What you are asked to do:
Once more, print the records exactly as given.
---------- Material supplied
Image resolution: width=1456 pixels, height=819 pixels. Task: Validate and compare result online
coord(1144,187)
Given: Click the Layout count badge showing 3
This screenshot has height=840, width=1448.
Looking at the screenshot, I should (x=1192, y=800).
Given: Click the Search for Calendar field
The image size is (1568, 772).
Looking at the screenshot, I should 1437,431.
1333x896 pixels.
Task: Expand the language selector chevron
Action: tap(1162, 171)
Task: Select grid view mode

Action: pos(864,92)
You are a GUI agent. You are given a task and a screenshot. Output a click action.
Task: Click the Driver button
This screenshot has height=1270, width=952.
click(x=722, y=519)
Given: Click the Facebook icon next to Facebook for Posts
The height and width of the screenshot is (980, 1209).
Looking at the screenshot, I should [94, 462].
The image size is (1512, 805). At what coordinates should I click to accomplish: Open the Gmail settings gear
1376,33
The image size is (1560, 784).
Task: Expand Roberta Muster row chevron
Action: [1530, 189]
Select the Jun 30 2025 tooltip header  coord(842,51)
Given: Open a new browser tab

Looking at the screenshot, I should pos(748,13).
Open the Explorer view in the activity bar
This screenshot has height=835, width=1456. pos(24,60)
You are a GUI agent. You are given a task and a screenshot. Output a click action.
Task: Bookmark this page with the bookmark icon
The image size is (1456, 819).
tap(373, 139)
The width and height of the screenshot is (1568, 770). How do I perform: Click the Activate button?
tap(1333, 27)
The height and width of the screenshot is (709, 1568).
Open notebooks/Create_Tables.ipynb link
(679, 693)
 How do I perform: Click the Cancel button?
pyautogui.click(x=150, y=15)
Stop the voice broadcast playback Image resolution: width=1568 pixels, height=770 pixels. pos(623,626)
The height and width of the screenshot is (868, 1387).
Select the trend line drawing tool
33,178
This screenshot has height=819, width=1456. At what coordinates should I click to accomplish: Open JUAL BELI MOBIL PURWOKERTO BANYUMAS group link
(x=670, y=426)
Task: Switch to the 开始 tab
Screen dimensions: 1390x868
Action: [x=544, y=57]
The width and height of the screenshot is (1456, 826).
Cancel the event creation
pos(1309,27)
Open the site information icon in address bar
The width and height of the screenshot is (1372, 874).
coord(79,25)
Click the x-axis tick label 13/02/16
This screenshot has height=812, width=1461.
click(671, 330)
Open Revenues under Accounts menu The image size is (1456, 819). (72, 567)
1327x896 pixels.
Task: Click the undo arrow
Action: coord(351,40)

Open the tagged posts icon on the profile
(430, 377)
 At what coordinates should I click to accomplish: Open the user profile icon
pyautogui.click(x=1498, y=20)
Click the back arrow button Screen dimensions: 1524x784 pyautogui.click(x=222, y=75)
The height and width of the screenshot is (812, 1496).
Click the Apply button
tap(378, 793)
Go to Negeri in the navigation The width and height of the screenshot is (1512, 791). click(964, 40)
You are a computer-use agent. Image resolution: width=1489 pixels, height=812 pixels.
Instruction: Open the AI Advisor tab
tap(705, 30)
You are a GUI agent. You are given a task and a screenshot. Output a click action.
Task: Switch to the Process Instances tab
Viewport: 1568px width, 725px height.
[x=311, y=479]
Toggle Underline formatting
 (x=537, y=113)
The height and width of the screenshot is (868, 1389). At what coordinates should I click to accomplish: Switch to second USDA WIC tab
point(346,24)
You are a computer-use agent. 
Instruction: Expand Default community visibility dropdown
--------------------
Written answer:
Image resolution: width=1456 pixels, height=819 pixels. Task: Validate and compare result online
coord(1144,187)
Given: Click the Layout count badge showing 3
This screenshot has height=840, width=1448.
Looking at the screenshot, I should (x=1192, y=800).
Given: Click the Search for Calendar field
The image size is (1568, 772).
Looking at the screenshot, I should 1437,431.
1333x896 pixels.
Task: Expand the language selector chevron
Action: tap(1162, 171)
Task: Select grid view mode

Action: pos(864,92)
You are a GUI agent. You are given a task and a screenshot. Output a click action.
Task: Click the Driver button
This screenshot has height=1270, width=952.
click(x=722, y=519)
Given: Click the Facebook icon next to Facebook for Posts
The height and width of the screenshot is (980, 1209).
Looking at the screenshot, I should [94, 462].
The image size is (1512, 805). At what coordinates should I click to accomplish: Open the Gmail settings gear
1376,33
The image size is (1560, 784).
Task: Expand Roberta Muster row chevron
Action: [1530, 189]
Select the Jun 30 2025 tooltip header  coord(842,51)
Given: Open a new browser tab

Looking at the screenshot, I should pos(748,13).
Open the Explorer view in the activity bar
This screenshot has height=835, width=1456. pos(24,60)
You are a GUI agent. You are given a task and a screenshot. Output a click action.
Task: Bookmark this page with the bookmark icon
The image size is (1456, 819).
tap(373, 139)
The width and height of the screenshot is (1568, 770). How do I perform: Click the Activate button?
tap(1333, 27)
The height and width of the screenshot is (709, 1568).
Open notebooks/Create_Tables.ipynb link
(679, 693)
 How do I perform: Click the Cancel button?
pyautogui.click(x=150, y=15)
Stop the voice broadcast playback Image resolution: width=1568 pixels, height=770 pixels. pos(623,626)
The height and width of the screenshot is (868, 1387).
Select the trend line drawing tool
33,178
This screenshot has height=819, width=1456. At what coordinates should I click to accomplish: Open JUAL BELI MOBIL PURWOKERTO BANYUMAS group link
(x=670, y=426)
Task: Switch to the 开始 tab
Screen dimensions: 1390x868
Action: [x=544, y=57]
The width and height of the screenshot is (1456, 826).
Cancel the event creation
pos(1309,27)
Open the site information icon in address bar
The width and height of the screenshot is (1372, 874).
coord(79,25)
Click the x-axis tick label 13/02/16
This screenshot has height=812, width=1461.
click(671, 330)
Open Revenues under Accounts menu The image size is (1456, 819). (72, 567)
1327x896 pixels.
Task: Click the undo arrow
Action: coord(351,40)

Open the tagged posts icon on the profile
(430, 377)
 At what coordinates should I click to accomplish: Open the user profile icon
pyautogui.click(x=1498, y=20)
Click the back arrow button Screen dimensions: 1524x784 pyautogui.click(x=222, y=75)
The height and width of the screenshot is (812, 1496).
Click the Apply button
tap(378, 793)
Go to Negeri in the navigation The width and height of the screenshot is (1512, 791). click(964, 40)
You are a computer-use agent. Image resolution: width=1489 pixels, height=812 pixels.
Instruction: Open the AI Advisor tab
tap(705, 30)
You are a GUI agent. You are given a task and a screenshot. Output a click action.
Task: Switch to the Process Instances tab
Viewport: 1568px width, 725px height.
[x=311, y=479]
Toggle Underline formatting
 (x=537, y=113)
The height and width of the screenshot is (868, 1389). At what coordinates should I click to accomplish: Switch to second USDA WIC tab
point(346,24)
You are a computer-use agent. 
Instruction: Expand Default community visibility dropdown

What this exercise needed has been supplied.